### SET OF TASKS
[a] Using the article on Ford's World Rally Championship support, answer the following, one line each:
(i) At what event did M-Sport unveil its all-new Puma?
(ii) Who is Ford's global CEO?
(iii) In which two areas did Ford's engineers assist with the Puma's development?
[b] Retype the records from the line containing "Where should I" through the end of the records, inclusive. Omit the pictures from your answer.

### TEXT EXCERPT
_____
Ford steps up WRC support through Puma development

Ford has stepped up its support of M-Sport’s World Rally Championship programme through the development of the all-new 2022 hybrid Puma, according to Ford Performance boss Mark Rushbrook.

Ford steps up WRC support through Puma development

The blue oval’s interest in WRC has heightened following the introduction of new hybrid Rally1 regulations in 2022, which has resulted in more input into M-Sport’s plans for rallying’s new era.

Last week M-Sport became the first team to officially launch its new Rally1 weapon with the unveiling of its all-new Puma at the Goodwood Festival of Speed. The launch signified Ford’s renewed interest in the sport with its global CEO Jim Farley and Rushbrook in attendance.

Speaking to Motorsport.com, Rushbrook confirmed that Ford has been heavily involved in the development of the Puma, with its engineers assisting with its knowledge of hybrid technology and aerodynamics.

“Certainly we have increased our support with the development of the new car and being as engaged as we are,” Rushbrook told Motorsport.com.

“M-Sport are great partners and always have been. Like we do in any form of motorsport we try to complement each other with our partners.

“M-Sport has always been very good at developing new cars and we expect the same with this case.
_____
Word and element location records
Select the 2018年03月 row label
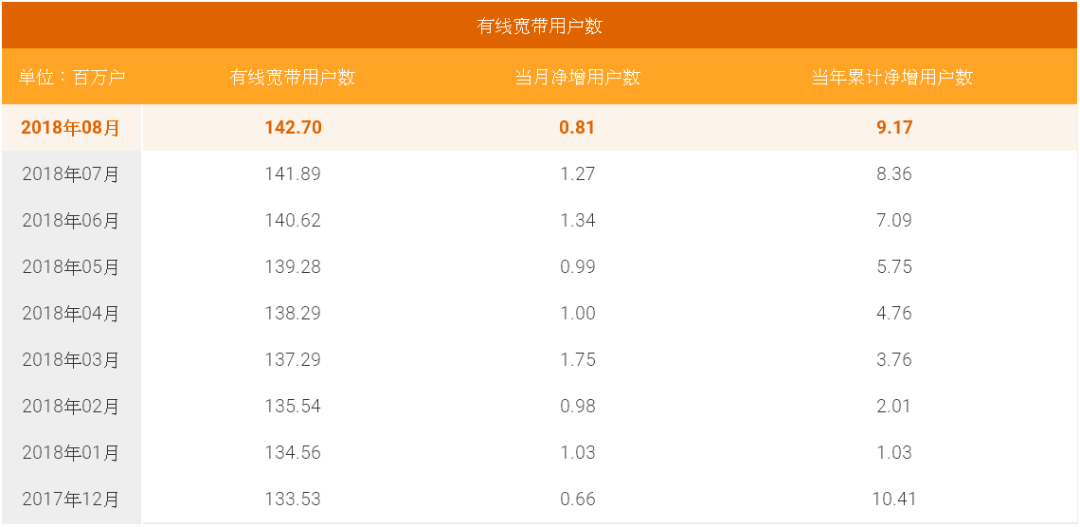1080x527 pixels. pos(72,360)
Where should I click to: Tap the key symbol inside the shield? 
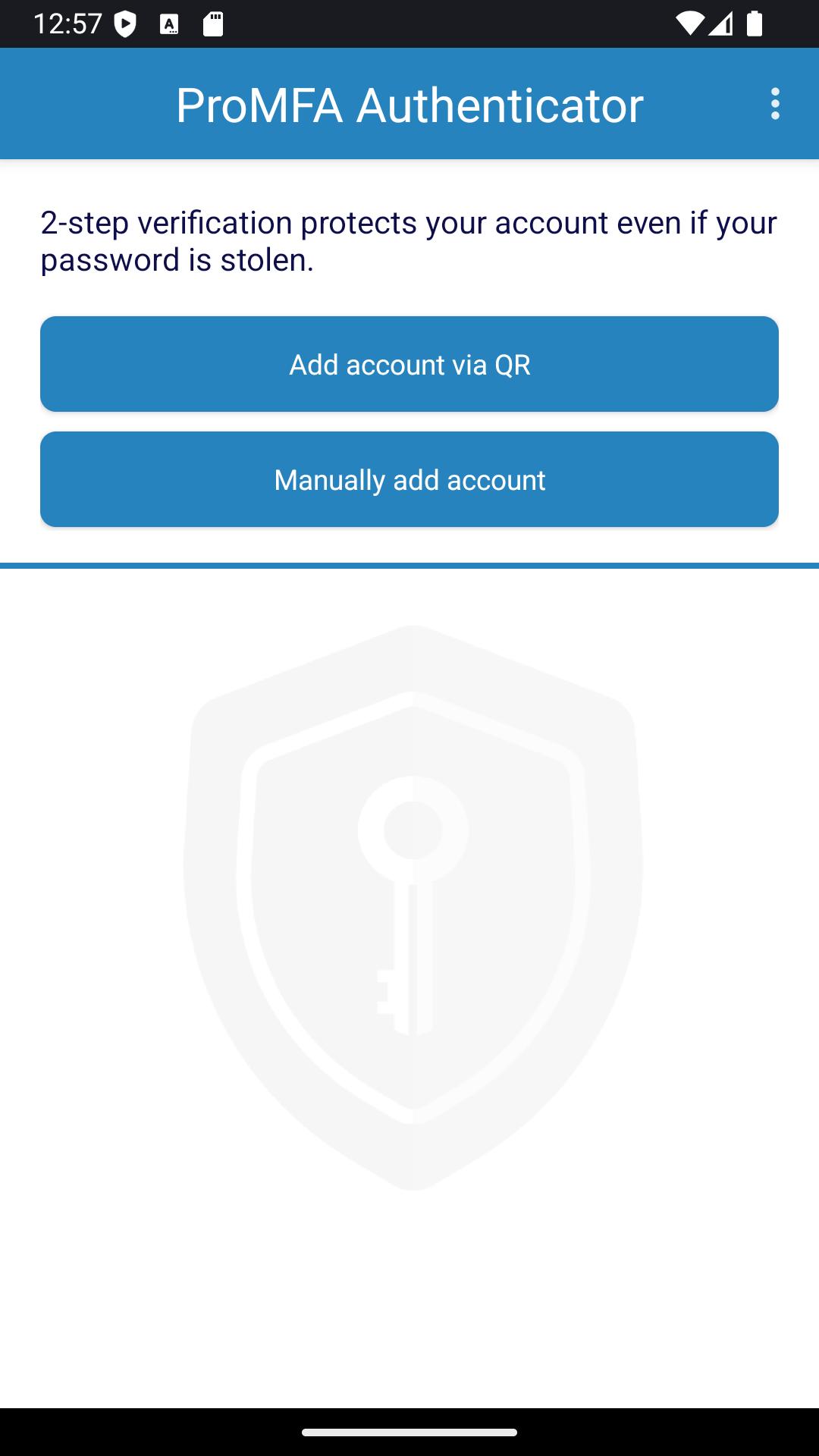click(x=413, y=906)
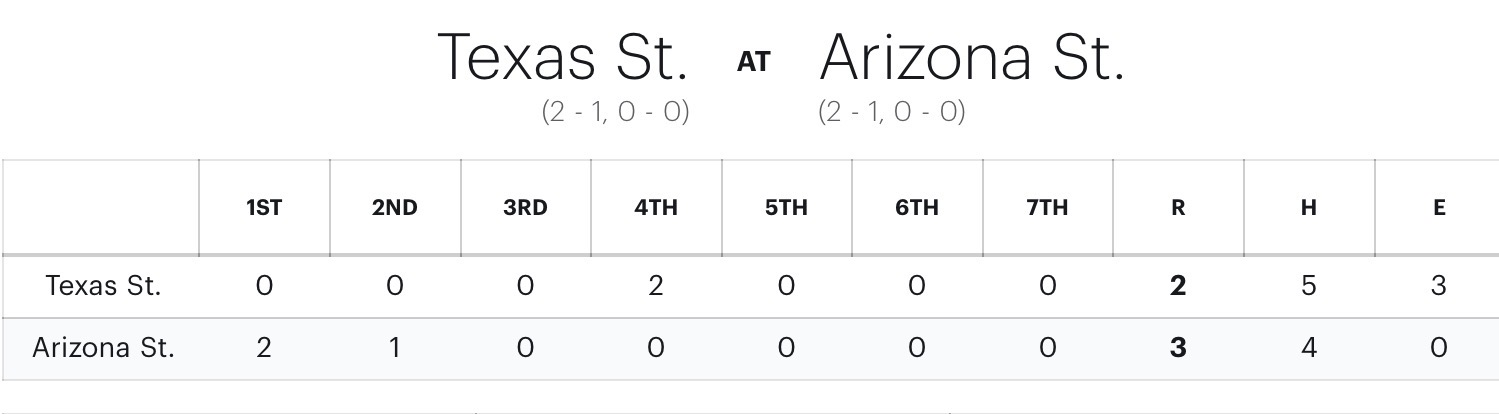Select the Texas St. row label
Image resolution: width=1499 pixels, height=414 pixels.
click(x=103, y=286)
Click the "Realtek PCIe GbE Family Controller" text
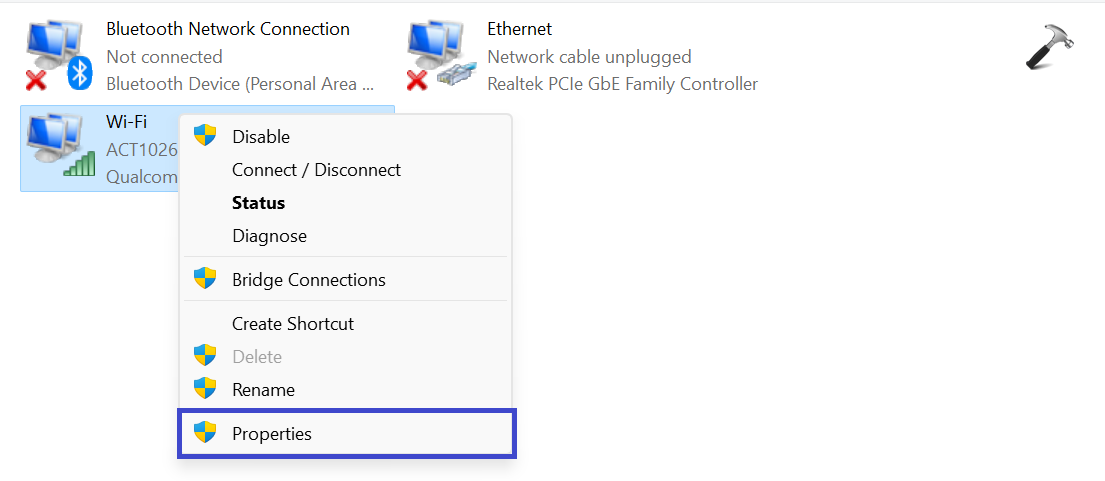Image resolution: width=1105 pixels, height=481 pixels. pyautogui.click(x=622, y=84)
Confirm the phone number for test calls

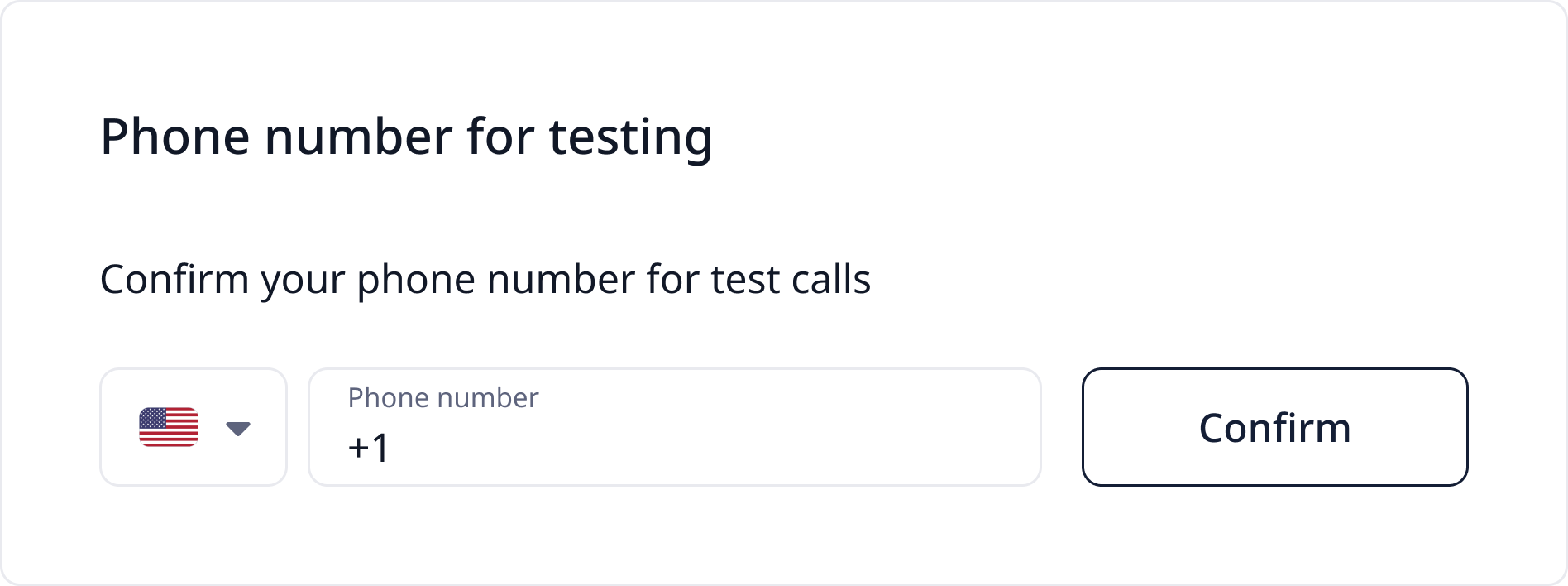tap(1274, 427)
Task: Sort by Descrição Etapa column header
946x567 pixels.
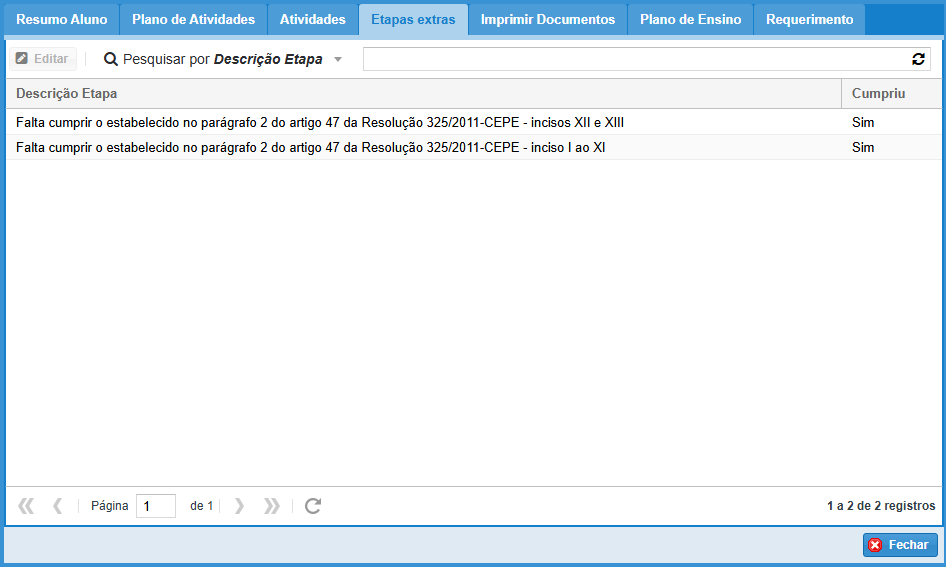Action: point(67,93)
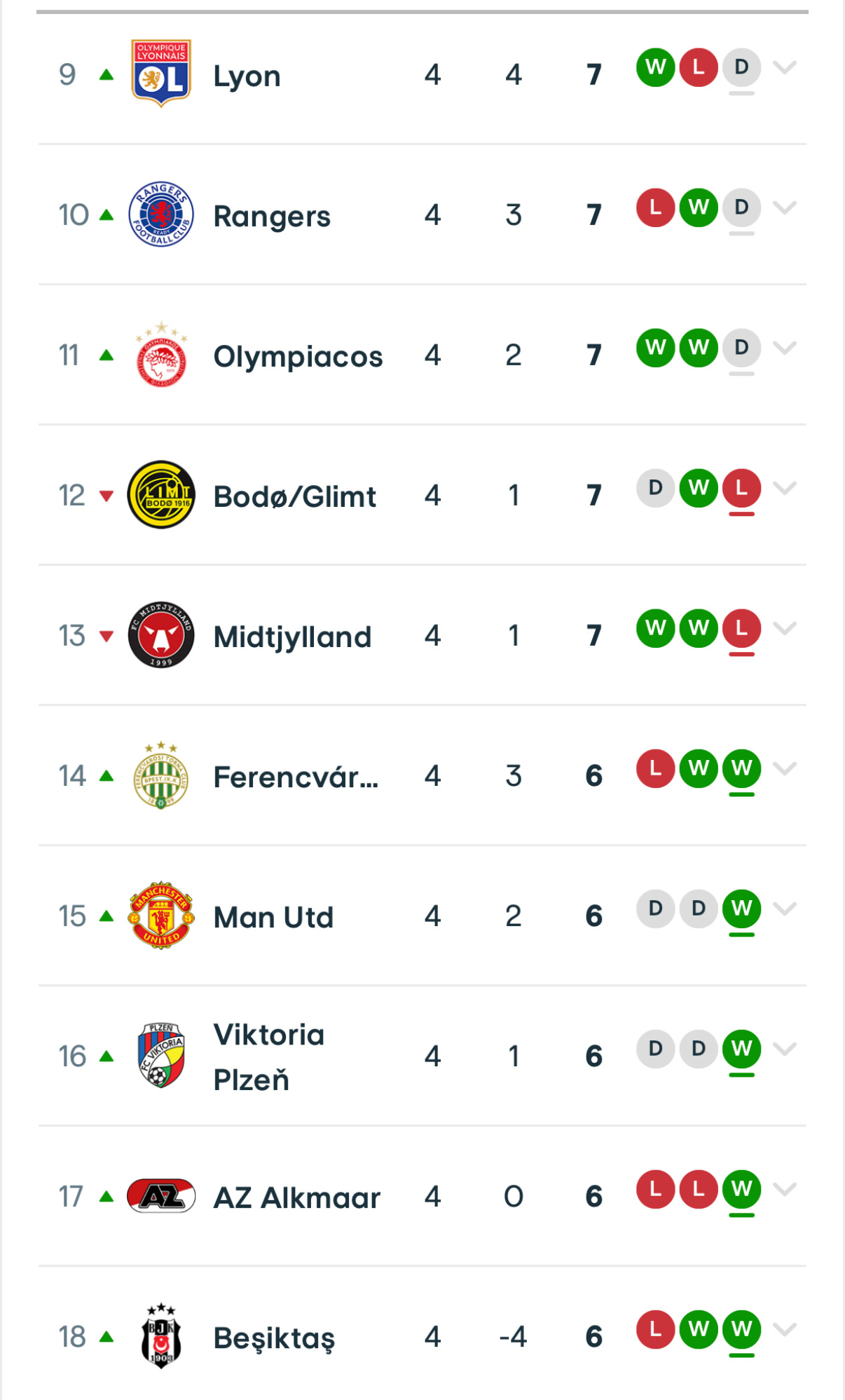The width and height of the screenshot is (845, 1400).
Task: Click the Lyon club crest
Action: [x=161, y=74]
_____
### SOLUTIONS TO THE EXERCISE
[a]
(i) The Goodwood Festival of Speed
(ii) Jim Farley
(iii) Hybrid technology and aerodynamics

[b]
Where should I click to: Tap the key symbol inside the shield? 
click(x=413, y=906)
Select the Texas St. row label
Image resolution: width=1499 pixels, height=414 pixels.
click(x=103, y=286)
Click the "Realtek PCIe GbE Family Controller" text
Image resolution: width=1105 pixels, height=481 pixels. pyautogui.click(x=622, y=84)
Confirm the phone number for test calls

tap(1274, 427)
Task: Sort by Descrição Etapa column header
946x567 pixels.
Action: point(67,93)
The width and height of the screenshot is (845, 1400).
Task: Click the Lyon club crest
Action: [x=161, y=74]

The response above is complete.